Task directions: Pick up at the line with "Reject all (971, 2539)". Write it out exactly, along with each later line through the end of the data, and nothing more.

Records for the exercise:

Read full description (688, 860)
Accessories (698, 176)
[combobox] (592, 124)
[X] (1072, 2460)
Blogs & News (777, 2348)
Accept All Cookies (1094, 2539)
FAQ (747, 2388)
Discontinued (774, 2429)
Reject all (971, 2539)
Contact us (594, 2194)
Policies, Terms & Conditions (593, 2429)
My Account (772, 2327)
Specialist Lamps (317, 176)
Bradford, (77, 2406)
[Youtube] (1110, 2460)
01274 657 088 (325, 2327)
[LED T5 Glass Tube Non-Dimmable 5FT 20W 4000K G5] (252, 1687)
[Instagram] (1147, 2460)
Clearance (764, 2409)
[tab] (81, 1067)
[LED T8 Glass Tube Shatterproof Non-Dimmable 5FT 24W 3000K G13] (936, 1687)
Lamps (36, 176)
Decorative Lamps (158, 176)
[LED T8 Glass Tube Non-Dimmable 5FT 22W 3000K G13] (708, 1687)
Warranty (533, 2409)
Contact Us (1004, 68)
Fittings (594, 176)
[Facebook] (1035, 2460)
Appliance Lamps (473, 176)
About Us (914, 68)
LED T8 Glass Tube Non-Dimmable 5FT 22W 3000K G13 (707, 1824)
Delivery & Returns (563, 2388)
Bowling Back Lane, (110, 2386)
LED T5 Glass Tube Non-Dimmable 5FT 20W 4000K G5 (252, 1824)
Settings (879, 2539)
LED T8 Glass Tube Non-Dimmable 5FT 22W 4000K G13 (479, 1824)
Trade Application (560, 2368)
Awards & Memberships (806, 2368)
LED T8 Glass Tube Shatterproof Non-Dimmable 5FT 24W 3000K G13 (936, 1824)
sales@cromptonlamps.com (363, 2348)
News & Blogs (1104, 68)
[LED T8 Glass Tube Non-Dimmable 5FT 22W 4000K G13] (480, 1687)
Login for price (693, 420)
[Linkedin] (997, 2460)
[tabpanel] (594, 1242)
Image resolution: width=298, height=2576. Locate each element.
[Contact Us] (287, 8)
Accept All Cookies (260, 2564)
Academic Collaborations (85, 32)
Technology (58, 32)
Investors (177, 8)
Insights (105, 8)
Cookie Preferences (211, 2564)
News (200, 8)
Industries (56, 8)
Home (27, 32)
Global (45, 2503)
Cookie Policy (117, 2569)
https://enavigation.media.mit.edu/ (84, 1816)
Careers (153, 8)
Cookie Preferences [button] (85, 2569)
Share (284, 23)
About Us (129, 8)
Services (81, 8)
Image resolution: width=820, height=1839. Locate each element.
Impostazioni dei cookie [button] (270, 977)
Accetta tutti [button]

Task answer:
Reject all (971, 2539)
Contact us (594, 2194)
Policies, Terms & Conditions (593, 2429)
My Account (772, 2327)
Specialist Lamps (317, 176)
Bradford, (77, 2406)
[Youtube] (1110, 2460)
01274 657 088 (325, 2327)
[LED T5 Glass Tube Non-Dimmable 5FT 20W 4000K G5] (252, 1687)
[Instagram] (1147, 2460)
Clearance (764, 2409)
[tab] (81, 1067)
[LED T8 Glass Tube Shatterproof Non-Dimmable 5FT 24W 3000K G13] (936, 1687)
Lamps (36, 176)
Decorative Lamps (158, 176)
[LED T8 Glass Tube Non-Dimmable 5FT 22W 3000K G13] (708, 1687)
Warranty (533, 2409)
Contact Us (1004, 68)
Fittings (594, 176)
[Facebook] (1035, 2460)
Appliance Lamps (473, 176)
About Us (914, 68)
LED T8 Glass Tube Non-Dimmable 5FT 22W 3000K G13 (707, 1824)
Delivery & Returns (563, 2388)
Bowling Back Lane, (110, 2386)
LED T5 Glass Tube Non-Dimmable 5FT 20W 4000K G5 (252, 1824)
Settings (879, 2539)
LED T8 Glass Tube Non-Dimmable 5FT 22W 4000K G13 (479, 1824)
Trade Application (560, 2368)
Awards & Memberships (806, 2368)
LED T8 Glass Tube Shatterproof Non-Dimmable 5FT 24W 3000K G13 (936, 1824)
sales@cromptonlamps.com (363, 2348)
News & Blogs (1104, 68)
[LED T8 Glass Tube Non-Dimmable 5FT 22W 4000K G13] (480, 1687)
Login for price (693, 420)
[Linkedin] (997, 2460)
[tabpanel] (594, 1242)
Image resolution: width=298, height=2576. Locate each element.
[Contact Us] (287, 8)
Accept All Cookies (260, 2564)
Academic Collaborations (85, 32)
Technology (58, 32)
Investors (177, 8)
Insights (105, 8)
Cookie Preferences (211, 2564)
News (200, 8)
Industries (56, 8)
Home (27, 32)
Global (45, 2503)
Cookie Policy (117, 2569)
https://enavigation.media.mit.edu/ (84, 1816)
Careers (153, 8)
Cookie Preferences [button] (85, 2569)
Share (284, 23)
About Us (129, 8)
Services (81, 8)
Image resolution: width=820, height=1839. Locate each element.
Impostazioni dei cookie [button] (270, 977)
Accetta tutti [button]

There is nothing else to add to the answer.